Discussing finances before marriage or even having a constructive conversation early on in the relationship can save you both from a slew of money problems in your relationship. Unfortunately, love isn’t really all it takes to keep a healthy partnership going. After that wave of passion subsides, real life problems surface that you must tackle unless you want to be stuck in a situation from where there’s no rescue.
So just how bad are financial problems in a relationship? How much damage can they do? More importantly, how do you overcome money relationship problems? Read on to find out how money issues in dating relationships can weaken the strongest of bonds.
how to deal with money issues in dating relationships
The fact that you are here and want to understand how to handle finances in a relationship is the first and most important step, so congratulations on that.
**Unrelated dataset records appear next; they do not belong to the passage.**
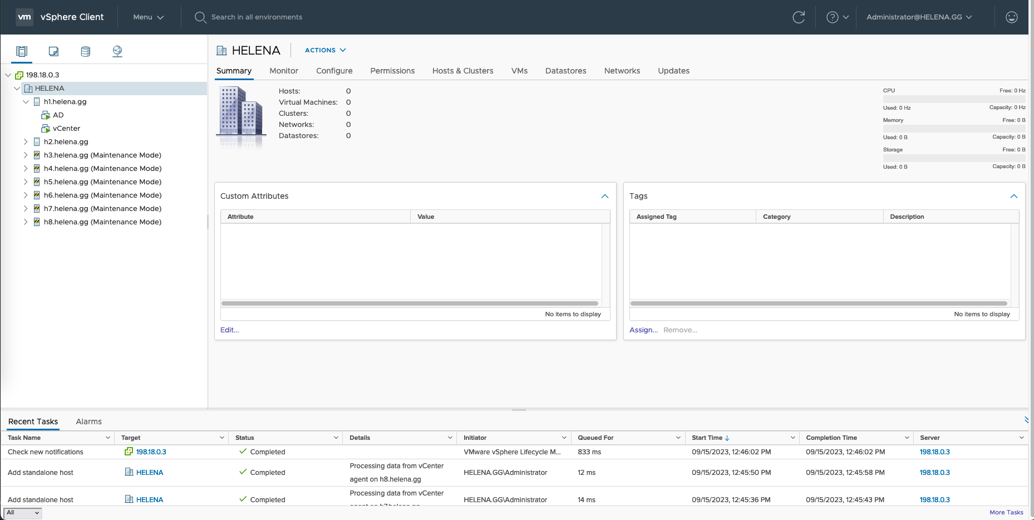The width and height of the screenshot is (1034, 520).
Task: Open the Storage inventory view icon
Action: click(x=85, y=51)
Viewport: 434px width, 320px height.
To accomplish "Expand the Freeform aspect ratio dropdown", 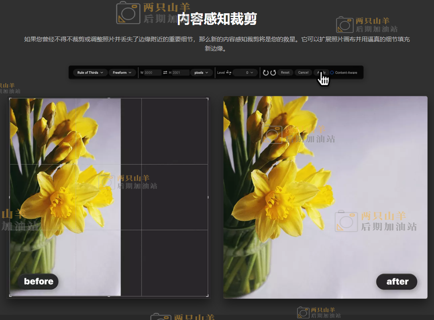I will pyautogui.click(x=122, y=73).
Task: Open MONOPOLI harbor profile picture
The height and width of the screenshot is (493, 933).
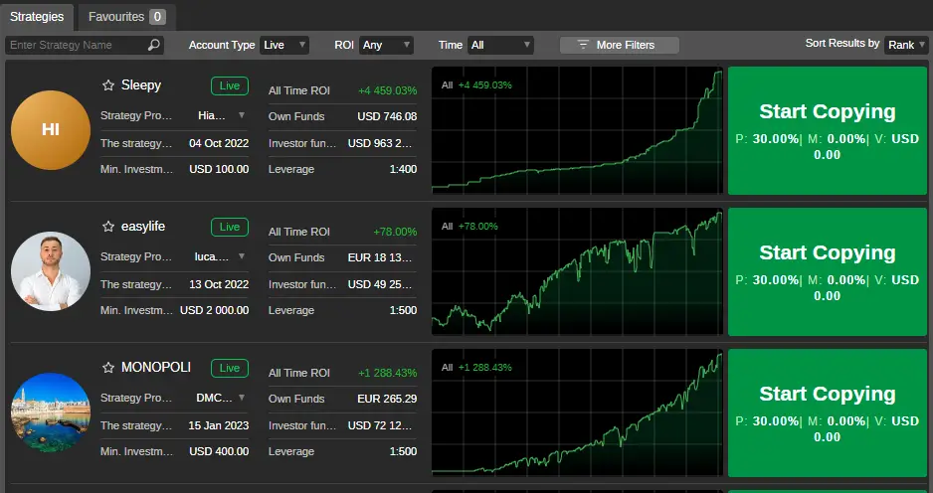Action: tap(51, 412)
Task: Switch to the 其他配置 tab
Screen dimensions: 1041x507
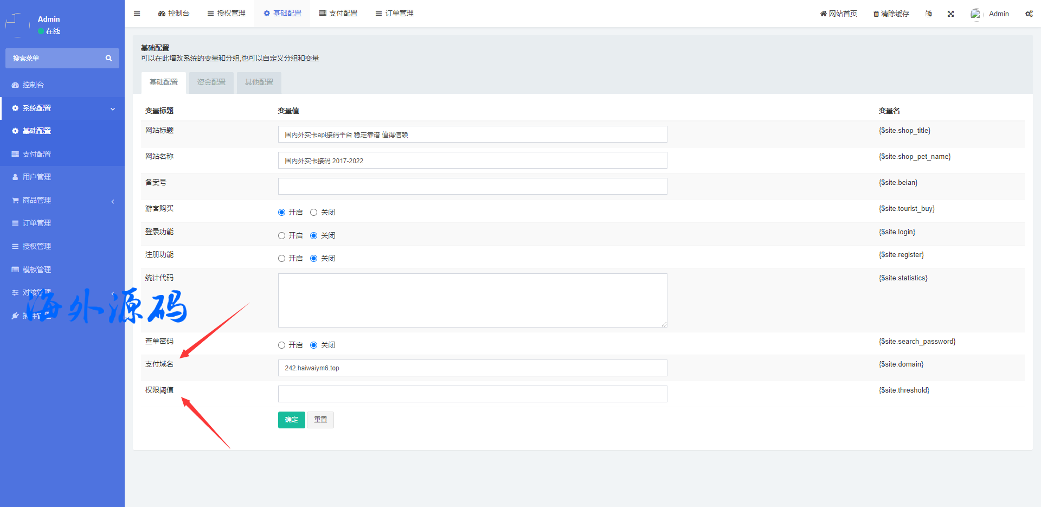Action: point(259,82)
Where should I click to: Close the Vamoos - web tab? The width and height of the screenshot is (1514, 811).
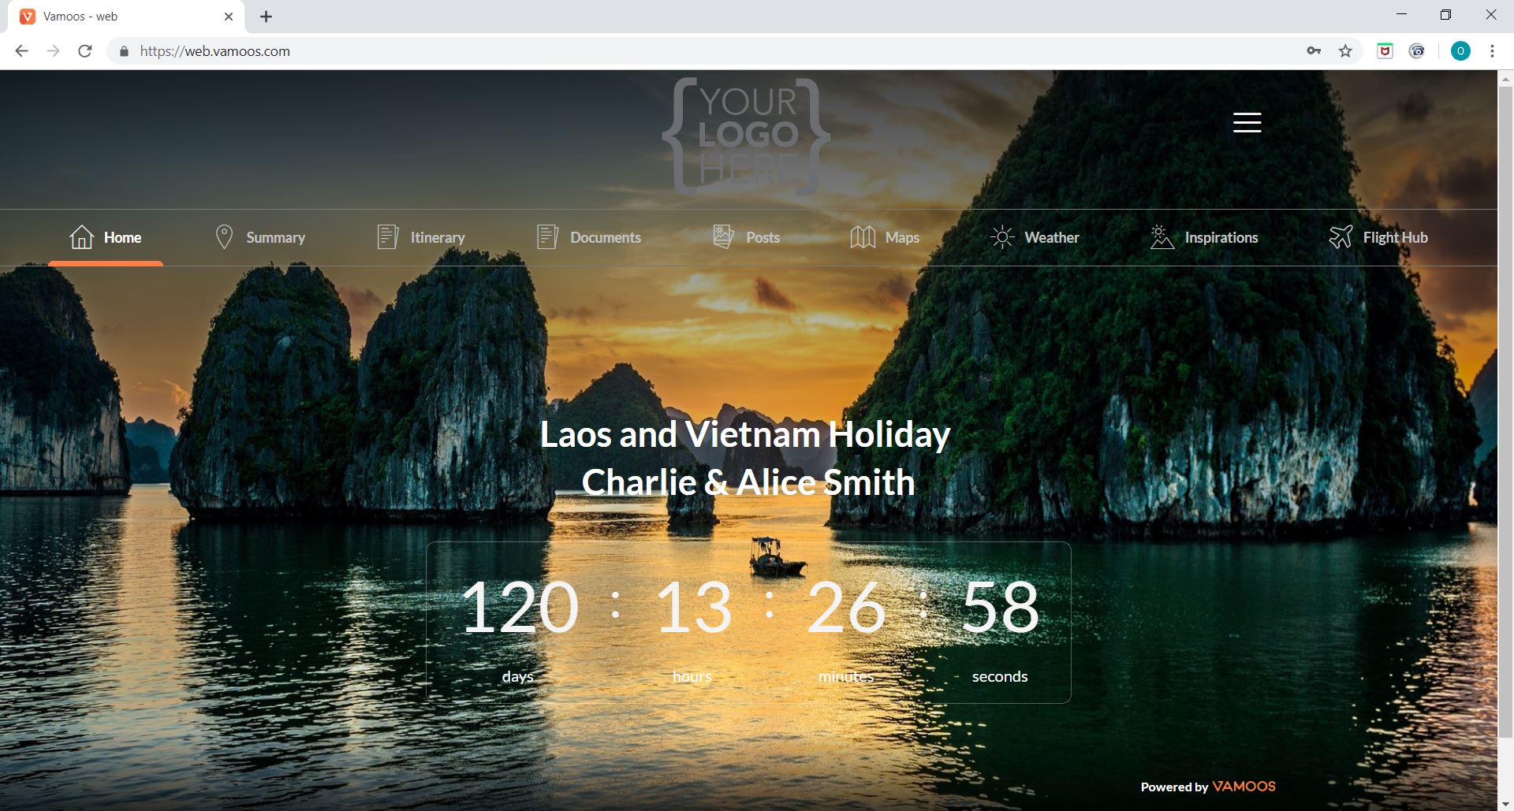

Money is the biggest source of conflicts in relationships after infidelity, and this is mainly because couples don’t figure out how to handle their combined financial situation. It wouldn’t be an exaggeration to say that money ruins relationships.
When Rachel and I moved in together after a relationship of six years, we assumed it’d be a dry run for our future together. The house she picked was slightly out of my reach, but I went with it anyway. “I can always pick up some extra work,” I thought while justifying the out-of-budget house.
That was followed by home shopping, setting up the kitchen, and other expenses I did not account for. I did, on occasion, feel that Rachel was going overboard with the budget, considering we weren’t really married yet. But I kept my thoughts to myself. After all, nobody really tells you it could be one of the biggest priorities in a relationship.
Since I made more money, the responsibility of paying the rent and other expenses came to me. In addition, I handed her an amount for monthly purchases. Rachel would occasionally get a loaf of bread or a few cartons of milk of her own accord, but that was where her financial involvement ended. Her expenses were more of a personal nature; shampoo, body wash, lotions, trinkets, and such.
Over time, I found my expenses rising substantially and without a solution in sight, I brought up the matter with her. The discussion seemed fruitful, as we decided to open a joint account and put in a certain amount every month for domestic expenses. But the very next month, Rachel decided to pursue her long-overdue doctorate, while taking on projects on the side to help me out financially. As I’d soon find out, this was just the beginning of our financial woes.
What nobody tells you about when you move in with someone or marry someone is just how big of a role financial stress can play in your relationship. In six years of dating, it had never seemed like we’d ever reach a stage where we’d avoid talking to each other just because of money issues in our relationship.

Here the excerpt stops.